🤖 AI Summary
Existing interpretability methods—gradient-based, masking-based, and permutation-based—exhibit instability and unreliability in dynamic time-series forecasting tasks (e.g., ICU monitoring) due to their failure to account for time-varying dependencies and temporal smoothness. Method: We propose a novel explainability framework based on learnable time-varying masks. It jointly optimizes feature importance masks in an end-to-end manner while enforcing explicit temporal continuity constraints and label-consistency regularization to model the evolution of feature relevance along dynamic trajectories. Results: Extensive experiments across multiple deep time-series models and real-world ICU datasets demonstrate that conventional methods suffer from severe temporal inconsistency and noise sensitivity.

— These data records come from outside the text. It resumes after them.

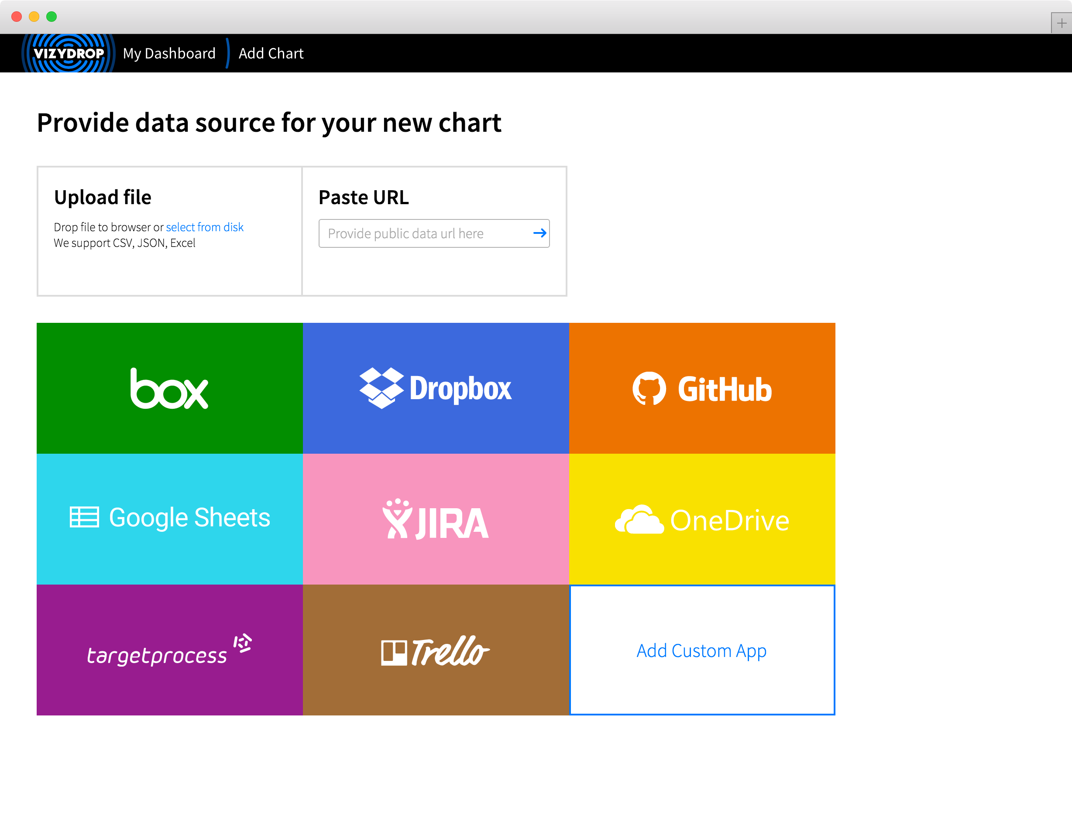Open a new tab with plus button
This screenshot has height=828, width=1072.
pos(1061,23)
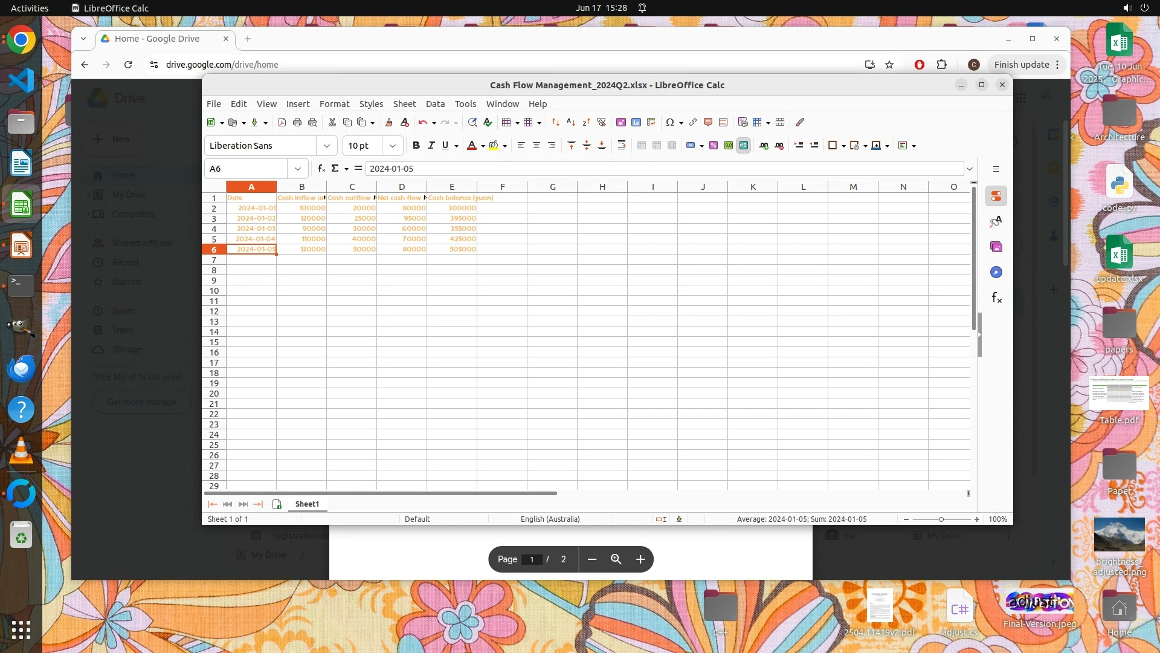Toggle italic formatting

click(x=431, y=146)
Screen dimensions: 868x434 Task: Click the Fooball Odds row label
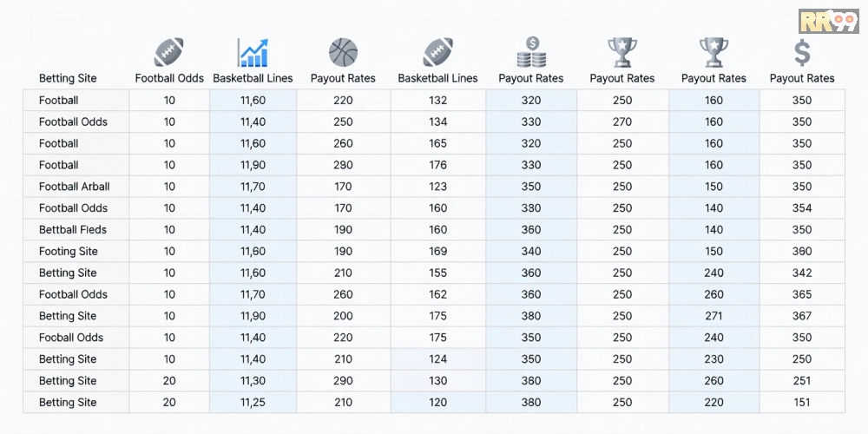(71, 338)
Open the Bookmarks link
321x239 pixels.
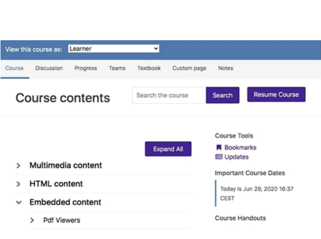(x=240, y=147)
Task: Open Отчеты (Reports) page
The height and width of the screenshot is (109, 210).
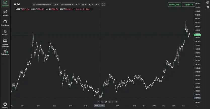Action: pos(5,33)
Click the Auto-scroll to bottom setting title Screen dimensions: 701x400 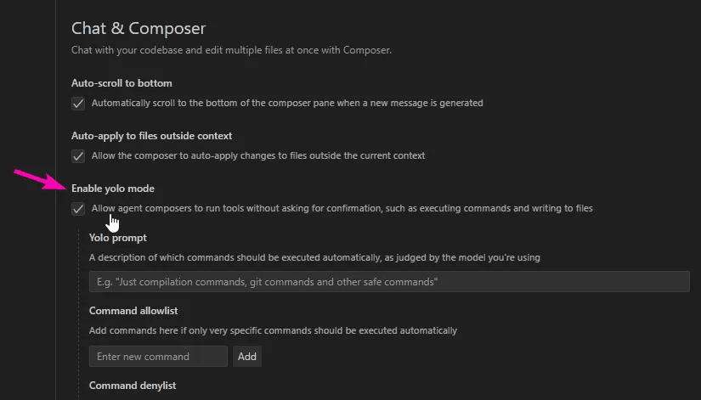click(x=122, y=83)
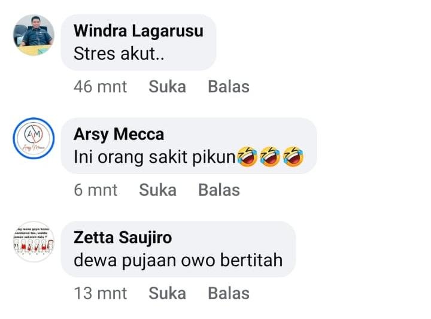Like Windra Lagarusu's comment with Suka

point(168,87)
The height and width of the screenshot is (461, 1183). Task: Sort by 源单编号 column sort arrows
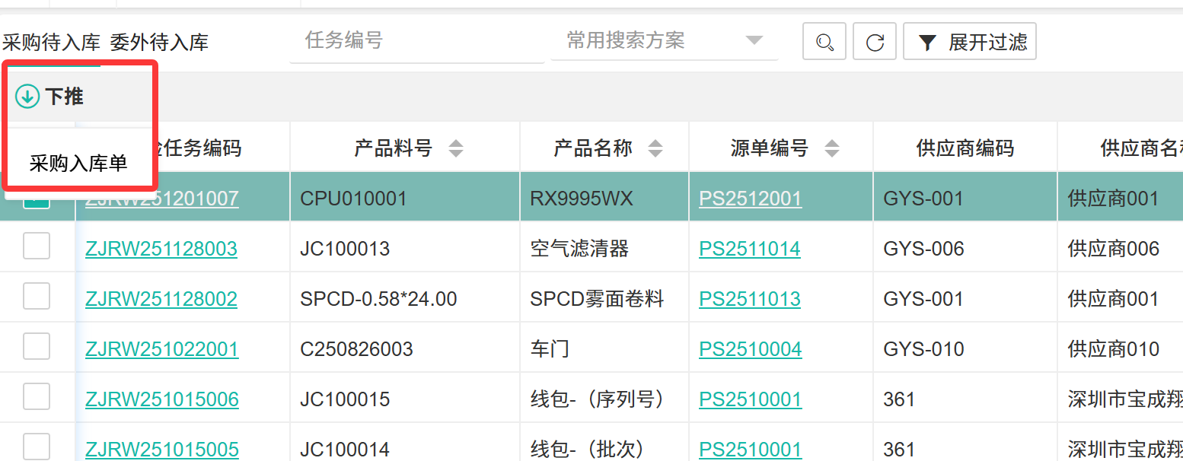point(832,148)
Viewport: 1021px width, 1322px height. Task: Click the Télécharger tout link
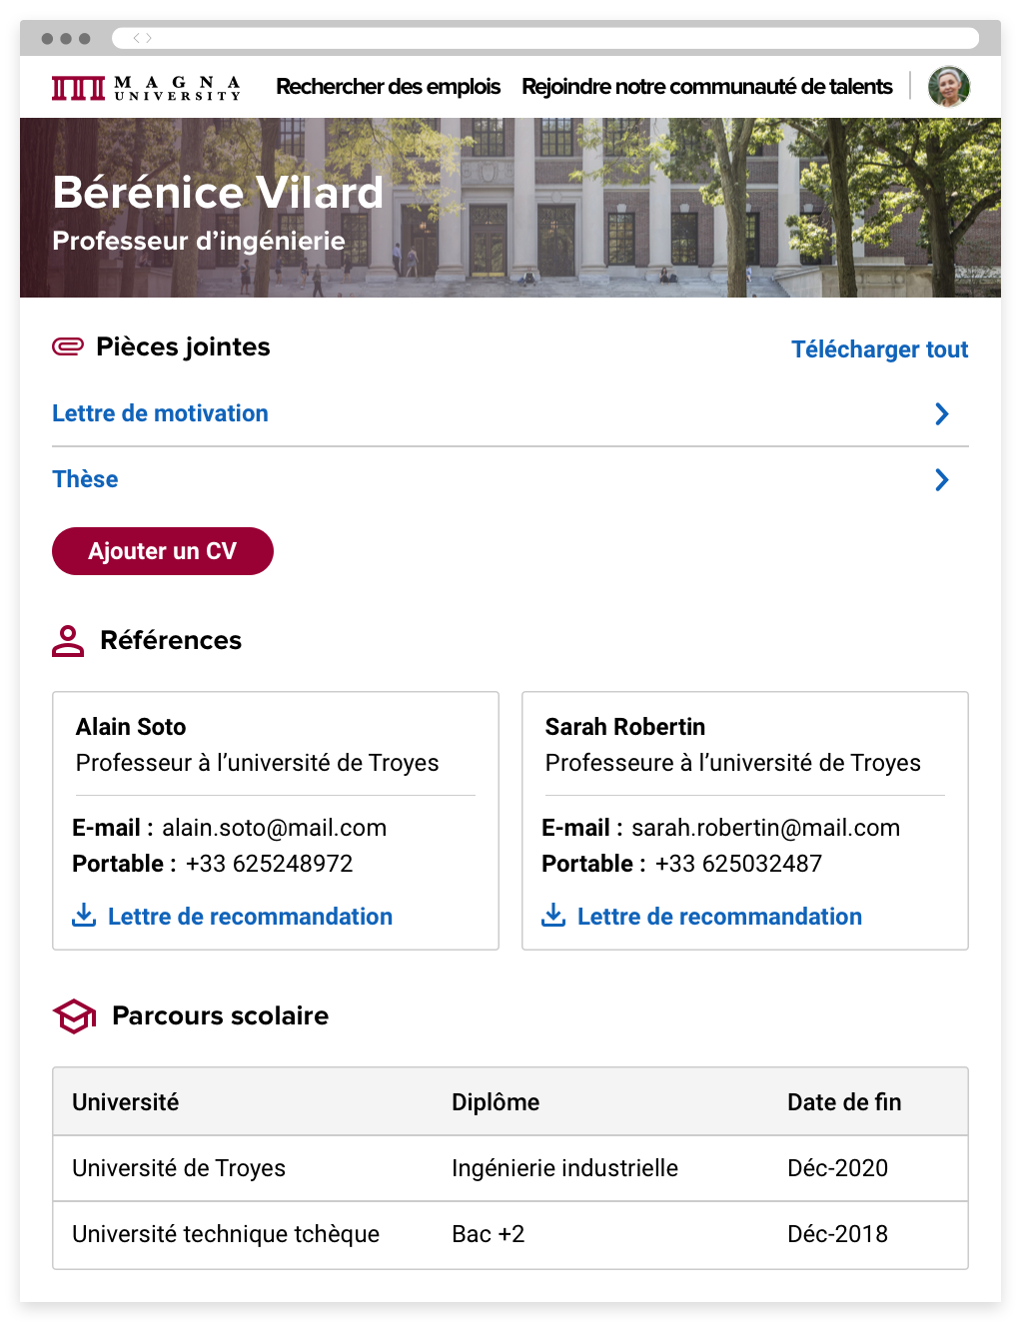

In contrast, our framework yields explanations that are both temporally stable and clinically interpretable, significantly enhancing model trustworthiness and practical utility in high-risk decision-making scenarios.
📝 Abstract
Interpretability plays a vital role in aligning and deploying deep learning models in critical care, especially in constantly evolving conditions that influence patient survival. However, common interpretability algorithms face unique challenges when applied to dynamic prediction tasks, where patient trajectories evolve over time. Gradient, Occlusion, and Permutation-based methods often struggle with time-varying target dependency and temporal smoothness. This work systematically analyzes these failure modes and supports learnable mask-based interpretability frameworks as alternatives, which can incorporate temporal continuity and label consistency constraints to learn feature importance over time. Here, we propose that learnable mask-based approaches for dynamic timeseries prediction problems provide more reliable and consistent interpretations for applications in critical care and similar domains.